After those bucks were found, the department killed and tested 657 deer this winter, in a study area near those first CWD-positive harvests. That sampling produced three additional CWD-positive deer. These wild deer were taken in close proximity to captive whitetail/hunting preserves in Macon County, where a total of 11 CWD-positive deer have been found.

So what does CWD have to do with APR’s? I called Missouri state deer biologist Jason Sumners to find out. “APR’s protect yearling males and promote older bucks,” he said. “And bucks, both yearlings and adults, exhibit CWD at much higher rates than yearling and adult females. So reducing the number of male deer can at least help limit the spread of CWD. Dispersing yearling bucks in search of new territory or does to mate is thought to be one of primary means of expanding CWD distribution.”

APRs have been in place in northern Missouri since 2004, when they were implemented in 29 counties. The regulation has been highly successful in reducing yearling buck mortality and focusing more hunter harvest on antlerless deer, which has reduced the population. After a 3-year trial period, 37 additional counties were added to those under the APR regulation in 2008, largely because the regulation was effective in meeting population goals and highly popular with hunters.
- - -
### Tasks for this exercise
[a] Please write out the Missouri deer passage word for word, starting at the words "APRs have been" and stopping after "popular with hunters.".
[b] Continue the Missouri deer passage from the end of its last sentence.
The entries that follow the Missouri deer passage are not needed for anything here.

Collected data entries:
- - -
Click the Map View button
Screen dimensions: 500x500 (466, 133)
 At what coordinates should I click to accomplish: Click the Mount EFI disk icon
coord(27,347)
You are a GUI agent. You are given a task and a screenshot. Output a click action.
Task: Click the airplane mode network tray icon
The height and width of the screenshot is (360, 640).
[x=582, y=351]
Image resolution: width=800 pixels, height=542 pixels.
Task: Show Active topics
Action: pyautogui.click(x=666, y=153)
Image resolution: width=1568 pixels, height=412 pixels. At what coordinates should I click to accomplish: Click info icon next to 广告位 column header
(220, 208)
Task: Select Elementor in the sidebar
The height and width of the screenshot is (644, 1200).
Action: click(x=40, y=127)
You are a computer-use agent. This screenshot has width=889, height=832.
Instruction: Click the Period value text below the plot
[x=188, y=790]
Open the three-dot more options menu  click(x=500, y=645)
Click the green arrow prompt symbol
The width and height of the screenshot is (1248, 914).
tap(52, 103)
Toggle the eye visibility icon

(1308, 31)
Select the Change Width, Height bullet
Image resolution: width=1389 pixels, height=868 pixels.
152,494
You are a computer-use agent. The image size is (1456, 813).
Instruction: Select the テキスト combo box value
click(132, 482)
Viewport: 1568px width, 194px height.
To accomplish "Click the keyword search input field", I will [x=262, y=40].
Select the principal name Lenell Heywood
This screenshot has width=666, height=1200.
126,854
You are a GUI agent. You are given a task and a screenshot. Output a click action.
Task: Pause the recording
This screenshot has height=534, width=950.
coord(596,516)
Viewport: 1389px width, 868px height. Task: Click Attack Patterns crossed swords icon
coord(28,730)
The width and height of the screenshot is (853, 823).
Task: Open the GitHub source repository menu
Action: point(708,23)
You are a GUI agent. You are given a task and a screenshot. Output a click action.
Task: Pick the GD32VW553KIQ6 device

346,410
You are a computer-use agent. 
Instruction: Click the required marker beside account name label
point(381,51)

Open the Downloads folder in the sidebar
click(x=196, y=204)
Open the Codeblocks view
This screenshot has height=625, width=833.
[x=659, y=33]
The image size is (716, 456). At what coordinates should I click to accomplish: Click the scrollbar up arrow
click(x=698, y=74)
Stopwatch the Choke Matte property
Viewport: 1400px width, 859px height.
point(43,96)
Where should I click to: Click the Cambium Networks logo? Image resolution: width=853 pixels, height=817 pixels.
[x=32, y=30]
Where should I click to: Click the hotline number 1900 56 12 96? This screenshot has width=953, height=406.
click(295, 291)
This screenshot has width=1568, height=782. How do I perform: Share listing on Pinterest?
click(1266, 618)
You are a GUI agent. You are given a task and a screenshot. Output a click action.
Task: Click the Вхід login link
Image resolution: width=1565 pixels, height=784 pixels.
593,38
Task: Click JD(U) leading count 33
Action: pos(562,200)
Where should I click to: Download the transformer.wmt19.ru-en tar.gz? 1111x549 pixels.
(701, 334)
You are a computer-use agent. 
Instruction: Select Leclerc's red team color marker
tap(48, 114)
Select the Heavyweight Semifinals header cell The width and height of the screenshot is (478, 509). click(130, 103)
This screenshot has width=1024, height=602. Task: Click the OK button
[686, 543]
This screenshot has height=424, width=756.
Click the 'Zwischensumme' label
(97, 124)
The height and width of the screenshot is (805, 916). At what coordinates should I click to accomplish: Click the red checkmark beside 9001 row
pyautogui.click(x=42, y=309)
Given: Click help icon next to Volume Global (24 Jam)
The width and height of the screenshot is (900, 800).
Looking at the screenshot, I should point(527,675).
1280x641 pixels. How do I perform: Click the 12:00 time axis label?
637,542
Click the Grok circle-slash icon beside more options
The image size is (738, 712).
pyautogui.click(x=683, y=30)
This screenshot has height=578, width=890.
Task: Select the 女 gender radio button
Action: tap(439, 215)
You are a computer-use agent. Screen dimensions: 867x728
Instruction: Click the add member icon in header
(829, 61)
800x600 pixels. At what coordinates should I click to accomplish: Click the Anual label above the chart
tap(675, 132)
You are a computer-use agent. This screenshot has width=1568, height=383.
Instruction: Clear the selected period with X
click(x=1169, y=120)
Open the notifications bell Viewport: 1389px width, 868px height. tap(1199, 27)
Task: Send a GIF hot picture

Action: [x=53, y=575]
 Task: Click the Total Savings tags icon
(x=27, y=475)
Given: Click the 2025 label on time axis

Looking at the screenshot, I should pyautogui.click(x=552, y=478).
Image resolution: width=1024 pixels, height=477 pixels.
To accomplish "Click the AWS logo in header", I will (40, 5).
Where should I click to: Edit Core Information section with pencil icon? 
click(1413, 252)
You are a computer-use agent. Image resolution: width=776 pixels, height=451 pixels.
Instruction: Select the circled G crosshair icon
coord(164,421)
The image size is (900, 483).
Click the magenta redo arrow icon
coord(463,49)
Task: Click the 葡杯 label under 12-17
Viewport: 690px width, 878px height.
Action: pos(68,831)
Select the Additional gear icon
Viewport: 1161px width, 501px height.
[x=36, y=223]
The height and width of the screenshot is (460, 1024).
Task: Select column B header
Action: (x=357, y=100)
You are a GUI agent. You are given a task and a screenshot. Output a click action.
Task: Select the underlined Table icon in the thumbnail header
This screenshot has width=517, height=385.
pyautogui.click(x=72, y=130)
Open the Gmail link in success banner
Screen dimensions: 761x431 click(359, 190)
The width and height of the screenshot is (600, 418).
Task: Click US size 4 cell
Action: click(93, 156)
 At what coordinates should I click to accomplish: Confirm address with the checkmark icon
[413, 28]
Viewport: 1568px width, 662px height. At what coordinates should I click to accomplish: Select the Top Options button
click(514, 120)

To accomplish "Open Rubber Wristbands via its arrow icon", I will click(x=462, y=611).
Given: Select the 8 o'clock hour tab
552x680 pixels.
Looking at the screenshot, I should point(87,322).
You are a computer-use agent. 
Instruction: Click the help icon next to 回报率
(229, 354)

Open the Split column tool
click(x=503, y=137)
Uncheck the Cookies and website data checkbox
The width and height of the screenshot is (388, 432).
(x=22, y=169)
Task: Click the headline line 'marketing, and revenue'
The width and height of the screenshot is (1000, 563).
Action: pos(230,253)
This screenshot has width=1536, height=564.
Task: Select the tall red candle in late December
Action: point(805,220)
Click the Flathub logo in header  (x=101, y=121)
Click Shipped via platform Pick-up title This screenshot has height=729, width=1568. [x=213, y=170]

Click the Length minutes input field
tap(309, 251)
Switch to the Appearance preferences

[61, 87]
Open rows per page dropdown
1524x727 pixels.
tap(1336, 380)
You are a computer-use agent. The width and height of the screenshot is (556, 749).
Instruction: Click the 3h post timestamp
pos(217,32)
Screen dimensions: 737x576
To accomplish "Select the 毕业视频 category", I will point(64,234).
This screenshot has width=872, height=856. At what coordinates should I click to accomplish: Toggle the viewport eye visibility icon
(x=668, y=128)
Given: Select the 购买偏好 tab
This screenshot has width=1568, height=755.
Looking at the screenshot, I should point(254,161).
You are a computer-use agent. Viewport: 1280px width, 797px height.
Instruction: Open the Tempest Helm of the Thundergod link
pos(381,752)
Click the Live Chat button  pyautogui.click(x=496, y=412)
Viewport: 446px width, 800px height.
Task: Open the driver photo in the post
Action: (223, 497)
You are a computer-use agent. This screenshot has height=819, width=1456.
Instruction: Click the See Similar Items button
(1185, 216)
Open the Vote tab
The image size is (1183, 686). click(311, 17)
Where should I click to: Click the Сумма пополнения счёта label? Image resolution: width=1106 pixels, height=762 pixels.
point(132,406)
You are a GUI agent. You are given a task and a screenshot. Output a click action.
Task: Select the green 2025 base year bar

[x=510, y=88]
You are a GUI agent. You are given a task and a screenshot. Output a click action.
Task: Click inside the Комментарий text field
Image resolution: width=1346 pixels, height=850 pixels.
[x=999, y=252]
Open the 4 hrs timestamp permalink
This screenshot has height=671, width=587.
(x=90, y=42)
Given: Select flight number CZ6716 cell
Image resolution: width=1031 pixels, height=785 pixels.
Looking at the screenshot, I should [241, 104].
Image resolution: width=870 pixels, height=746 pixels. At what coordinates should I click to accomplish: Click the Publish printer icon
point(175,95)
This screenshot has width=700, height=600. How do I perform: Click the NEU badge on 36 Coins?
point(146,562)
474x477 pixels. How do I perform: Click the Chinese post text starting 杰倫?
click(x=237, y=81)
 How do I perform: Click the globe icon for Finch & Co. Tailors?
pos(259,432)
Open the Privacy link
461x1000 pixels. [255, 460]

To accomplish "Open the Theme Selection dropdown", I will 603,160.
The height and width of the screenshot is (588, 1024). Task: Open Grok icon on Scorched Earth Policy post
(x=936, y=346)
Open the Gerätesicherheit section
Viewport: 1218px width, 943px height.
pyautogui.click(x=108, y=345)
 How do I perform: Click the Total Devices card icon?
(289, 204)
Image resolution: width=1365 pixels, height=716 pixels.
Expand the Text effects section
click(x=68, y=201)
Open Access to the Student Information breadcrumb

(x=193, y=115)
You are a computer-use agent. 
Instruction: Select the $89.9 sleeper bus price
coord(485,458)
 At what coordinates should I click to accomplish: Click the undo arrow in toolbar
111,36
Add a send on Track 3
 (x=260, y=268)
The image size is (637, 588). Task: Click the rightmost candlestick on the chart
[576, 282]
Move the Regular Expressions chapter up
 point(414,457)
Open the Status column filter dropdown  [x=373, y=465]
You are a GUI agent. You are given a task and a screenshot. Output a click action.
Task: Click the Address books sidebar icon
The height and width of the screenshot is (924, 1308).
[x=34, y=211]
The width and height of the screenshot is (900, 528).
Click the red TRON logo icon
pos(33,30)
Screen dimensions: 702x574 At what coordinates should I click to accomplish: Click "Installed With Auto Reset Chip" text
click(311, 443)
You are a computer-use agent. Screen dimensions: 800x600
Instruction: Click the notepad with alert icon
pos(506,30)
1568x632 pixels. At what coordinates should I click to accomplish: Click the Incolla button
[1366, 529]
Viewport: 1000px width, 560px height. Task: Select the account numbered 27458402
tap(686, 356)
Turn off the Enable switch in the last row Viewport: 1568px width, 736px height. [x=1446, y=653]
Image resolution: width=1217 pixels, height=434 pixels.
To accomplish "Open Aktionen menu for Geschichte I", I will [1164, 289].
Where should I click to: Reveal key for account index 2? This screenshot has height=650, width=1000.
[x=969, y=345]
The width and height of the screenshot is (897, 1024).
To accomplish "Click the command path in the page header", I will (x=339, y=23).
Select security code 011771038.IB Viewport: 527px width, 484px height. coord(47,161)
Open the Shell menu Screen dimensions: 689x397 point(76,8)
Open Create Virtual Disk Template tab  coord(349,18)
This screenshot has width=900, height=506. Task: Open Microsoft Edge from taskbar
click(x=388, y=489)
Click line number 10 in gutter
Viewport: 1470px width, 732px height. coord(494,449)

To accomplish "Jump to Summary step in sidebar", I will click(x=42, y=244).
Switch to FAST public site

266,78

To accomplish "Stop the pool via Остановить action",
- - -
### Your written answers
[a]
APRs have been in place in northern Missouri since 2004, when they were implemented in 29 counties. The regulation has been highly successful in reducing yearling buck mortality and focusing more hunter harvest on antlerless deer, which has reduced the population. After a 3-year trial period, 37 additional counties were added to those under the APR regulation in 2008, largely because the regulation was effective in meeting population goals and highly popular with hunters.

[b]
However, Sumners doesn’t expect to see a dramatic shift in the pressure on yearling bucks. “APR’s have changed the hunting culture here,” he said. “Even in areas that don’t have APR’s, hunters are voluntarily passing 1-1/2 year old bucks. But having a regulation in place that protects individual animals likely to disperse and spread CWD is counter to our management efforts to stop the disease.” Sumners said that the MDC has also placed a ban on feeding deer and prohibited hunters from using minerals, practices which can concentrate whitetails and increase the chances of disease transmission.